SMART on FHIR is the application-platform layer built on top of FHIR. Where FHIR defines the data resources, SMART adds the missing pieces an app needs to run securely inside a clinical system: authorization profiles based on OAuth2 and OpenID Connect, launch contexts that open your application from within the EHR with the current patient already selected, and scopes that precisely bound what the app is permitted to read or write. Together these turn a raw data API into a safe way to embed third-party functionality in a clinician's workflow.

For a telemedicine product, SMART on FHIR is how your video or scheduling feature can appear natively inside an Epic or Oracle Health workflow — launched in context, with the right patient loaded and the clinician already authenticated — without building custom, fragile plumbing for every individual hospital site. That native launch experience is often what distinguishes a product clinicians will actually adopt from one they treat as a separate, disruptive system they have to leave the chart to use.

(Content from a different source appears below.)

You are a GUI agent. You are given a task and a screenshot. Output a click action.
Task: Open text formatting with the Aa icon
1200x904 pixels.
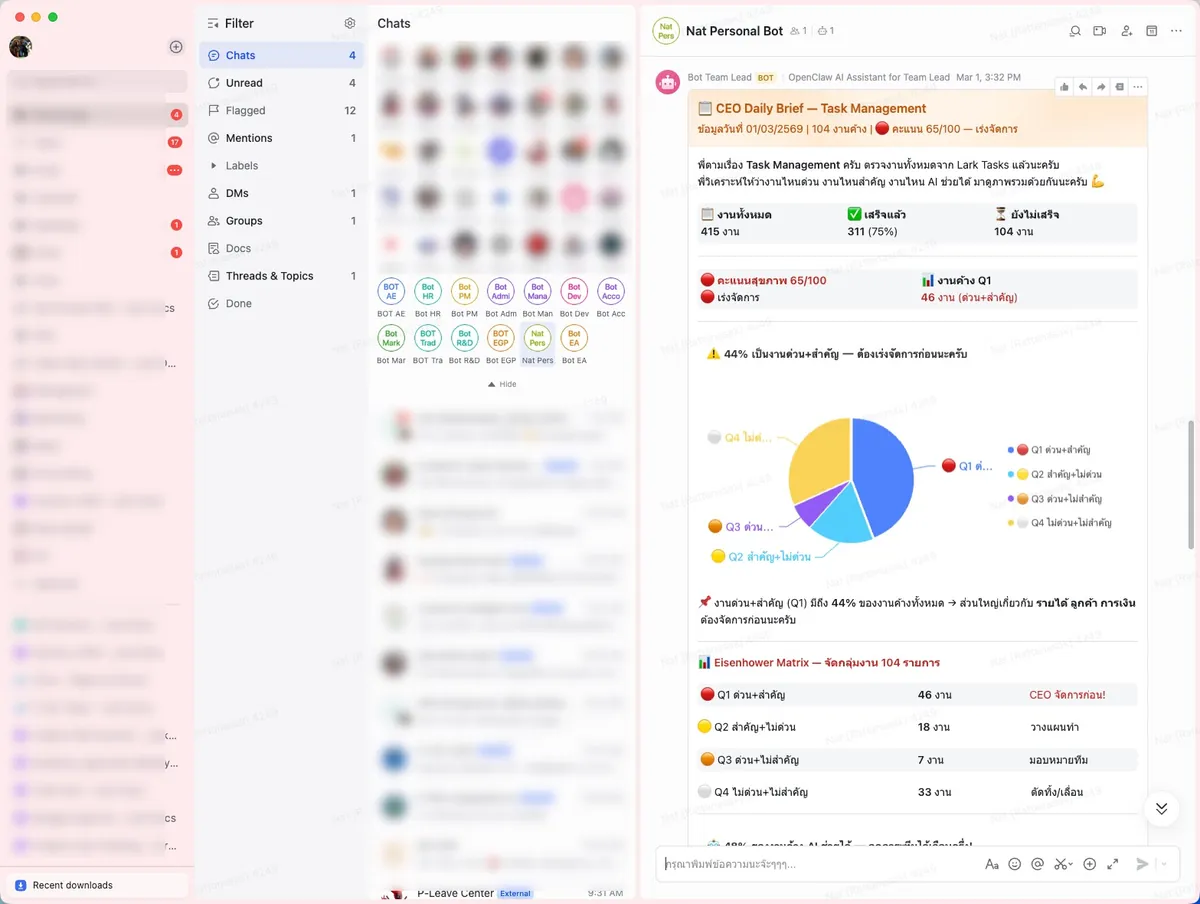992,863
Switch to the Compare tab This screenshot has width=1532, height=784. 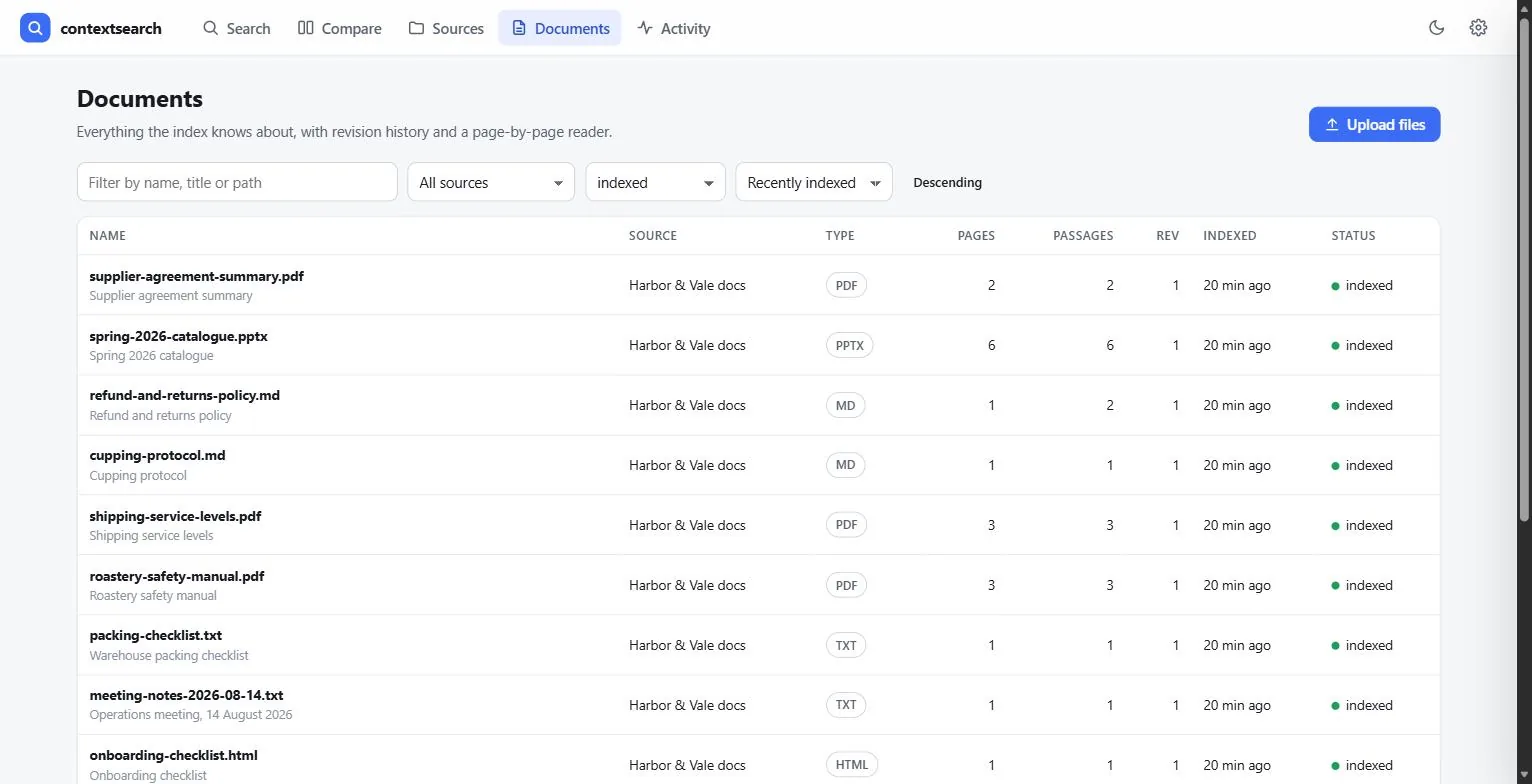[340, 28]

There is also regulatory leverage worth using. Because certified EHRs are required to support standardized SMART app launch, a product team can point to that mandate during integration negotiations rather than accepting a vendor's claim that a custom, proprietary integration is the only option. The common pitfall is requesting overly broad scopes or skipping the standardized launch in favor of a one-off integration, which both raises security review friction and forfeits the portability that SMART was designed to give you across sites.